Processing streaming queries at scale has received a lot of attention recently. Systems, such as S4, Storm, Photon, MillWheel, and Kinesis, can efficiently execute (“elephant”) queries that process streams with high rates, and typically scale-out the execution of each query. We envision a platform in the opposite side of the spectrum. Our queries process relatively slower streams, but the challenge is to handle very high density of queries per server. Such a system democratizes the access to a streaming platform, and enable “mice” queries, on behalf of users, to consume stream data, e.g. news, weather, travel related information, and so on. A challenging problem for the design of such a system is how to place queries among available servers. On one hand, we expect balanced workload among servers. On the other hand, we expect queries are packed into servers such that the network traffic is minimized by reducing the chance of sending identical data streams to multiple servers. This trade-off makes it hard to effectively place queries into servers. When we consider queries subscribing to more than one sources and query/server dynamics, this problem becomes even harder.
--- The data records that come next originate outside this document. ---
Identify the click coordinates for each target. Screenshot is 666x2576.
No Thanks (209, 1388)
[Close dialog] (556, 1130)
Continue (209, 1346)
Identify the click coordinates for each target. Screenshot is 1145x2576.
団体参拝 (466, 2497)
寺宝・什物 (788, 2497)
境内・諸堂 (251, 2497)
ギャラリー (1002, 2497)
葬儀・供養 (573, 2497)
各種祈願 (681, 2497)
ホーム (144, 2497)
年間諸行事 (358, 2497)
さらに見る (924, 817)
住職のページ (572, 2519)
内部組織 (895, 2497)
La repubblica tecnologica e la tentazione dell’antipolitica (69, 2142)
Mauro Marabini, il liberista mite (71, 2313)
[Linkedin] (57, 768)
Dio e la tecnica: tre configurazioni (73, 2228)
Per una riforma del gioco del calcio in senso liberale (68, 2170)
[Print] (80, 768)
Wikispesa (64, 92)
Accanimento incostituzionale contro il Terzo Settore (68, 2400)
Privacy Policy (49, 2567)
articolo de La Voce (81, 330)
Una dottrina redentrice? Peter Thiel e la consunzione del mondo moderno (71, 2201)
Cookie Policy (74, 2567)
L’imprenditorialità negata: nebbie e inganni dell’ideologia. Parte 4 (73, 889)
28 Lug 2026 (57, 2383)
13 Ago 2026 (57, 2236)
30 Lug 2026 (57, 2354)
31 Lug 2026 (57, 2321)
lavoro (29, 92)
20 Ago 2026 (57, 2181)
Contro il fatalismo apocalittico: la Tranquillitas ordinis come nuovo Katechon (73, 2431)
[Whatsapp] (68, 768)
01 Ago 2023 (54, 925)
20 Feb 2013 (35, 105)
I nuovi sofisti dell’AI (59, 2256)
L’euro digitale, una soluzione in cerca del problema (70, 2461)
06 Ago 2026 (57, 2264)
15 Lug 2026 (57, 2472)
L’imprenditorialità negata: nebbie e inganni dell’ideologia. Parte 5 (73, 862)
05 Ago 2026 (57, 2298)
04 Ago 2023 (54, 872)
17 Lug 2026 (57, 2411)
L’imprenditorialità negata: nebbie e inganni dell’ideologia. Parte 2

In this paper, we formalize the problem of placing “mice” queries into the servers of a streaming platform. We propose approximation algorithms and derive approximation bounds for the cases, including (1) the offline case where queries are stable and known ahead of time, akin to an “oracle”, and (2) the online case without departures and known query popularities.For the general online problem, we propose effective heuristic algorithms. An extensive set of experiments demonstrate that the proposed algorithms provide good performance in a wide-range of scenarios.